The systolic measurement is the beat during which your heart pumps blood out through your arteries, and it's the top number in the readout. The diastolic measurement is an evaluation of the pressure in your arteries between heartbeats, and it's the bottom number in the readout. When you hear a nurse or doctor say, "120 over 80," that means 120mm Hg systolic pressure and 80mm Hg diastolic pressure.

It's important to measure these levels at a resting state, which might be why those nurses and doctors make you wait so long in the office; they let you rest for a while before taking any measurements.

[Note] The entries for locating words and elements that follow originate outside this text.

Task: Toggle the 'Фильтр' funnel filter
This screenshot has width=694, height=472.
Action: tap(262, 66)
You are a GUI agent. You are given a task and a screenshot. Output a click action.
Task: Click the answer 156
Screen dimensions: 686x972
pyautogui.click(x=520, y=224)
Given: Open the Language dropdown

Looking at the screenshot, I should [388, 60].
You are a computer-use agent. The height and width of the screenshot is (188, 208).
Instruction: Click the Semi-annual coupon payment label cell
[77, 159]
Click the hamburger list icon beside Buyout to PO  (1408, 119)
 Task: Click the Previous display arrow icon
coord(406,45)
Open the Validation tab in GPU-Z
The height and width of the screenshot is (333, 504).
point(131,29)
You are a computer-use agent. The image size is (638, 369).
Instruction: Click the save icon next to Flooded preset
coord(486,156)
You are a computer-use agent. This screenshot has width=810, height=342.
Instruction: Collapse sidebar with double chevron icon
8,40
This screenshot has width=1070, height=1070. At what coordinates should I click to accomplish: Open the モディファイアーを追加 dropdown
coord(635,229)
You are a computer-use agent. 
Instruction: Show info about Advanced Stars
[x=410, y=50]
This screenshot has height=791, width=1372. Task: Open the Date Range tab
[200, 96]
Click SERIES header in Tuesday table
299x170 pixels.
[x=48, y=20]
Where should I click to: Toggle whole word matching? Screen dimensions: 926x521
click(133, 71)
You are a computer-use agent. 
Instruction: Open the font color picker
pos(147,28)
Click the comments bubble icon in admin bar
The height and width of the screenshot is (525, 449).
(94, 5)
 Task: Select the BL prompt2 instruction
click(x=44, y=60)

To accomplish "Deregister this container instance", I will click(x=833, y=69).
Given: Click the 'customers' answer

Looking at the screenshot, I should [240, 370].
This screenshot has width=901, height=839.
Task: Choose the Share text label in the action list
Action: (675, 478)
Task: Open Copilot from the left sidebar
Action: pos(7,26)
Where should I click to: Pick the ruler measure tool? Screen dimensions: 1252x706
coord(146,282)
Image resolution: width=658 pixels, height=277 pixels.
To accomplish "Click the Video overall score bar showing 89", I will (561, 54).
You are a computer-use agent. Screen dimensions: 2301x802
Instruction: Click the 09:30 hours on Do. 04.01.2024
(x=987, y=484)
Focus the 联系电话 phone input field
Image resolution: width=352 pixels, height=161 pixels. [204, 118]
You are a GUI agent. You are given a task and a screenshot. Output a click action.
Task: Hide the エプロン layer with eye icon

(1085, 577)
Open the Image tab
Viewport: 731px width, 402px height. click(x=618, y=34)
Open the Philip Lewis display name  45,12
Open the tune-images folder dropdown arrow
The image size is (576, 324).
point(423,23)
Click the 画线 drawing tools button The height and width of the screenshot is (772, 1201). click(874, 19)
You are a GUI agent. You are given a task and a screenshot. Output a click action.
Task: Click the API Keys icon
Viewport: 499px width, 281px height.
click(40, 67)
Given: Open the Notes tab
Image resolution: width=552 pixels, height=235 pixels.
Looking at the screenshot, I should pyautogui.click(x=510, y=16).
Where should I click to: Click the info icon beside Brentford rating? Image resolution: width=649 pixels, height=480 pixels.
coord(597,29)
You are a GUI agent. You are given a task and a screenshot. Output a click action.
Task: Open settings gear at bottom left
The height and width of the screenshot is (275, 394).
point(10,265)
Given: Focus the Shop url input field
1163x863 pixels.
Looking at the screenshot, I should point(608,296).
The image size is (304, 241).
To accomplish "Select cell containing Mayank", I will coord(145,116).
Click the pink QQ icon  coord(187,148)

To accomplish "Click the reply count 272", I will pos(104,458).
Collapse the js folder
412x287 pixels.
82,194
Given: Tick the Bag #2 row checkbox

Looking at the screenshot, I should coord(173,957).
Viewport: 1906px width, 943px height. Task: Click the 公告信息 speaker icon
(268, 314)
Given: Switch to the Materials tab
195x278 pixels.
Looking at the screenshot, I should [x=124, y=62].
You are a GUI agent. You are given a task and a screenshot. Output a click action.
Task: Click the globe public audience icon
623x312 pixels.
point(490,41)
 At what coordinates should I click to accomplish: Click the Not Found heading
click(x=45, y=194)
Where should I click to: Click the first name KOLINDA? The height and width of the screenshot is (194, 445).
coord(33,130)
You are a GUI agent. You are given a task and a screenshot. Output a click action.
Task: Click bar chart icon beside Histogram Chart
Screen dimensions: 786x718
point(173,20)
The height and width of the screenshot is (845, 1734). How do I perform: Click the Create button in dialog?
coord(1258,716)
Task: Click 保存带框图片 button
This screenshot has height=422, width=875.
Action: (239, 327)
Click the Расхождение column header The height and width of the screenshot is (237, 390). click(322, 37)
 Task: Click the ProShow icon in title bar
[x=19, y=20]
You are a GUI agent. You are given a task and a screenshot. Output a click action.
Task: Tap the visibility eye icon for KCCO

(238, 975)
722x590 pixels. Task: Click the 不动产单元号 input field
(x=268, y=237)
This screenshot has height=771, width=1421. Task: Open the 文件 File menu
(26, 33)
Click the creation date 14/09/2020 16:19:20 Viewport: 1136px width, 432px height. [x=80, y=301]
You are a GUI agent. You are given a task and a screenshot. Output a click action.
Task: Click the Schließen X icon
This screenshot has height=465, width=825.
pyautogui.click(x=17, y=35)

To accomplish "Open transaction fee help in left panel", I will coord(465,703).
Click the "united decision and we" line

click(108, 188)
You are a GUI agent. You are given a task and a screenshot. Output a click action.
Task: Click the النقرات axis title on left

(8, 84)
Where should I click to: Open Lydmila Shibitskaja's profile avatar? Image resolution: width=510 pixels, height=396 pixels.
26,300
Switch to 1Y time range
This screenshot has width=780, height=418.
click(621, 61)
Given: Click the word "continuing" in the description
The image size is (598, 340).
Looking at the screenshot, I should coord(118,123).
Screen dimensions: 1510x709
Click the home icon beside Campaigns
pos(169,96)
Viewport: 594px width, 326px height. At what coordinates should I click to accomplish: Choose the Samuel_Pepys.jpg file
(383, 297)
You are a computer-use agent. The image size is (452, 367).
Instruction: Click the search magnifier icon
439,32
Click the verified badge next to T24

Anything less than 120 over less than 80 is a good thing. That's considered normal (although it can get too low, as well). Once you get above that, you enter prehypertension pressures, which may not require medication, just a few lifestyle changes like an increase in exercise or an improvement in your diet. Anything above 140 over 90 and you've got yourself a case of hypertension. Your doctor will likely prescribe you something to lower your pressure while you make additional lifestyle adjustments.

The monitors on our list all give you accurate measurements, though some have bigger, better displays than others, and some can even send your readouts straight to your smartphone. Some can also wrap around your writs instead of your upper arm, as well, should you desire discretion in the event you need to keep the monitor on for a few days or more worth of measurements.

Pressure From Horse To Man

While the circulatory system has been the subject of medical curiosity for millennia, it was only in the last few hundred years that medical scientists began the study and understanding of blood pressure as it relates to human health.

The first measurement of an animal's blood pressure involved a horse rather than a man. Reverend Stephen Hales, in 1733, stuck a glass tube perpendicularly into a horse's artery and measured the height of the blood that rose in it with each pump.

Almost 150 years later, Samuel Siegfried Karl Ritter von Basch (a.k.a. the man whose name alone will cause a spike in blood pressure), invented the first sphygmomanometer.

These early blood pressure monitors utilized actual mercury for their measurements, a practice which has largely fallen out of favor today for environmental concerns. Mercury is, after all, rather unsafe, and its mining practices are often unethical and dangerous.

For those reasons, manufacturers turned to digital means of measurement, utilizing pressure sensitivity not too dissimilar to the operations of a microphone to listen in on the pressure pumping through your blood vessels.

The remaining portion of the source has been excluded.